Realizing My Humanness
Now, as I sit in my logical and reflective mind, I’m not slipping into the all-or-nothing behavior that often accompanies managing my perfectionist tendencies. Instead, I’m recognizing a blind spot I didn’t know was there. Likely one that no one else would have been able to point out to me. So, what do I do with this realization? What do I do with this information that my perfectionism has been hiding in the background when I thought it was "resolved"? I acknowledge my humanness.

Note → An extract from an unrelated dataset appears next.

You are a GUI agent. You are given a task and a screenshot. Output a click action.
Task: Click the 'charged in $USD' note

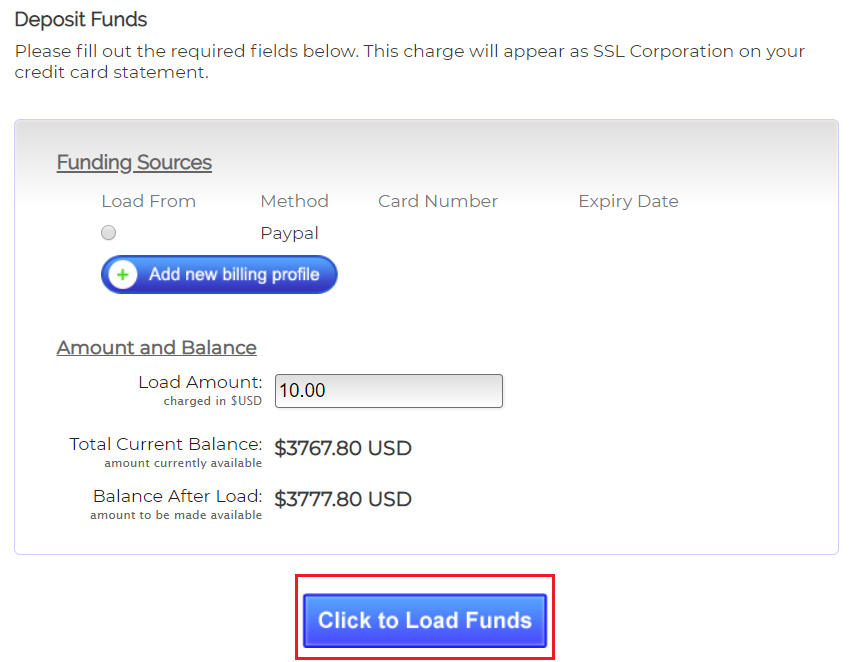[212, 401]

As a therapist, I tell people daily that we are all a work in progress. We are never "done." Yet, a part of my brain definitely thought it cheated the system in this instance. But there’s no cheating the system, and there’s no finish line. So, what five tips would I give to someone else dealing with perfectionism or perfectionistic tendencies?
5 Tips for Managing Perfectionism
Sit with the underlying feelings that your perfectionism is trying to hide. For me, that’s a fear of people seeing all the things wrong with me, pointing them out, and then using them to reject me.
Acknowledge that perfection is incredibly unrealistic. Even the GOAT, Simone Biles, makes mistakes when competing, and that is normal, human, and more than acceptable.
Practice being "bad" at small, "insignificant" things. Whatever that "thing" might be for you, do it. Notice the feelings. Then, when the feelings pass, acknowledge that it has had no impact on the big picture of your life or your worth.
Notice and appreciate the imperfections in the things and people you love in your life. I promise you, imperfection is everywhere if you look close enough.
Find a mantra that helps you move away from the thing you’re trying to perfect. "It doesn’t need to be perfect," "This is good enough," "Done is better than perfect," or whatever you can come up with that allows you to move on with your life.
You Are Enough
You deserve to live a life directed by you, not your inner critic. That doesn’t mean we need to rid ourselves of our perfectionist parts; it simply means that we find a way to work with them. We listen to the goals and insights they offer while also using our grounded selves to decide when enough is enough and when we’re being critical to a detrimental point. You are worthy of all the good things in life because you’re an imperfect human—not because you strive for perfection.